Tâches à réaliser:
- 1) Dans l'entretien avec Jacques et Gab, pourquoi Gab dit-il qu'il n'y a pas de scène hip-hop à Moncton ?
- 2) Poursuivez l'entretien avec Jacques et Gab à partir de la dernière question posée.

Extrait choisi:
+++

Jacques : Oui en grandissant, mais un peu de tout. Country, jazz, folk, bluegrass, hip-hop, n’importe quoi. On écoutait un peu de tout parce que dans les petites communautés la radio ne joue pas de hip-hop, donc le seul hip-hop que tu connais c’est tes amis et MuchMusic, alors c’est tes seules références. On achetait un album basé sur une chanson. Donc le hip-hop on écoutait beaucoup, mais un peu de tout aussi.
Gab : Je pense que c’est une des raisons de pourquoi beaucoup de nos fans n’ont pas d’antécédents hip-hop, ce n’est pas des fans de hip-hop, c’est des fans de n’importe quoi d’autre, c’est parce qu’on vient d’un background fait de country, de musique du monde, et on arrive avec une ouverture, et ça fait en sorte que nos fans souvent viennent nous dire qu’ils n’avaient jamais écouté de hip-hop mais qu’ils accrochent sur notre musique. D’autant plus que par chez nous il y a des scènes musicales, mais qui englobent tout. Il n’y a pas assez de monde pour former différentes scènes. A Moncton il n’y a pas assez de monde pour faire une scène hip-hop. Moi j’étais un dj, je scratchais, et je jouais avec des groupes de rock, de jazz, de funk, de n’importe quoi, ça fait qu’on est ouvert, on est exposé à toute sorte de musique, ça fait qu’on n’est pas unidimensionnels quand on parle de nos inspirations.
Jacques : Moi avec mon premier groupe je faisais les premières parties d’Edith Butler, de Zachary Richard… On faisait du hip-hop et on faisait les premières parties pour les plus jeunes. On a joué 4 ou 5 chansons avec 1755, c’était totalement jour et nuit dans le style , parce qu’il n ‘y avait pas de scène hip-hop, il y avait une scène musicale. Et le monde se déplaçait pour voir de la musique.
Et il y avait quand même une bonne diffusion, des salles, des disquaires ?
Gab : Il y a des salles, mais l’industrie comme telle et les infrastructures restent à développer. Il n’y a pas de télévision acadienne. Tu vois au Québec il y a une sorte de star-system, tu as des réseaux de télévision, un peu plus de médias pour propager le contenu.
Est-ce que la tradition musicale acadienne a vraiment joué dans votre éducation musicale ?

+++

Données sources:
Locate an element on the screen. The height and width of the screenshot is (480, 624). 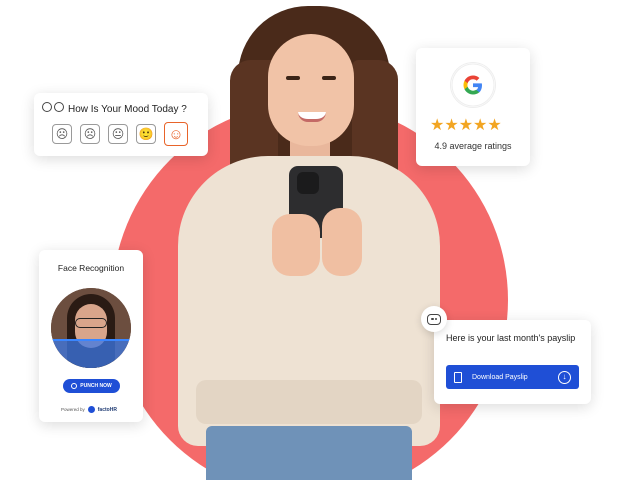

+++

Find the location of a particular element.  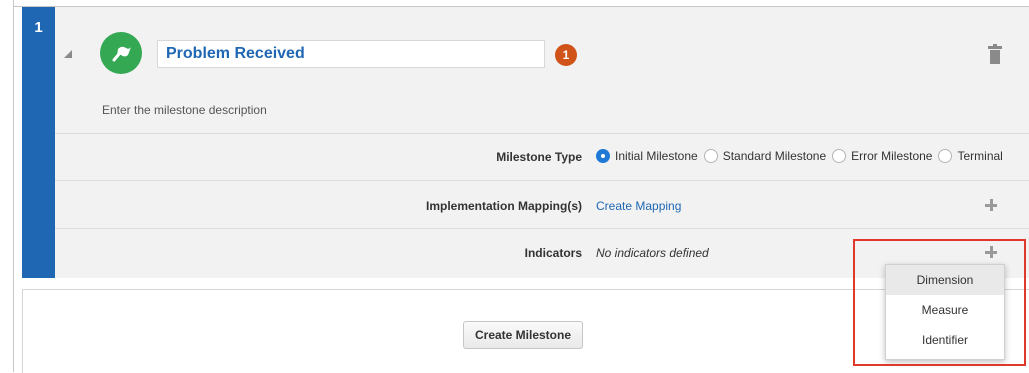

+++

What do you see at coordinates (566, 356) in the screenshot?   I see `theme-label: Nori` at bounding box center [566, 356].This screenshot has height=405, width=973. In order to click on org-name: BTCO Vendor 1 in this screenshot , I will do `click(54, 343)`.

+++

Résultats de l'exercice:
- 1) Parce qu'il n'y a pas assez de monde pour faire une scène hip-hop.

- 2)
Jacques : Pas plus qu’il ne le faut. On l’écoutait, on savait ce que c’était, mais ce n’est pas ça qui nous influençait à écrire ou rien , mais à force de faire des spectacles avec des groupes acadiens connus dans notre région, nos provinces maritimes, on était de plus en plus exposés à cette musique-là, donc ça nous a pas influencé dans notre genre de musique , mais veut veut pas ça nous a influencé d’une façon ou une autre. Je n’ai pas grandi avec 1755, je ne les ai pas connus quand j’ai commencé à faire de la musique, mais en même temps ça m’a fait réaliser qu’est-ce qu’il fallait passer à travers pour faire de la musique. C’est traditionnel maintenant, mais dans le temps c’était du rock, c’était différent, ç’a changé. Même chose avec Zéro Degré Celsius, c’était avant-garde, c’était différent. Au niveau des influences sur le style pas du tout, mais des influences sur le fait que des Acadiens peuvent faire n’importe quoi, oui un peu.
Gab : Il n’y avait pas vraiment de hip-hop avant nous donc on n’a pas vraiment été influencés par l’Acadie, mais pour moi c’est plutôt l’esprit de fête, la joie de vivre, les partys de famille où tout le monde est invité et où on ne fait pas de distinction entre les jeunes et les vieux. Les partys avec les grand-mères, les grand-pères, les mononcles et les matantes c’est les meilleurs partys. Un bon mariage c’est quand toutes las matantes sont là et qu’on danse ensemble. Je pense qu’on apporte tout ce bagage et ce côté d’héritage, de culture. C’est comme un party de cuisine. C’est presqu’un cliché, mais nos concerts sont comme des partys de cuisine parce qu’il y a des jeunes, des parents… Belmundo Regal c’est un disque qui peut s’écouter en famille, en road-trip. Ça vient nécessairement un peu de nos racines.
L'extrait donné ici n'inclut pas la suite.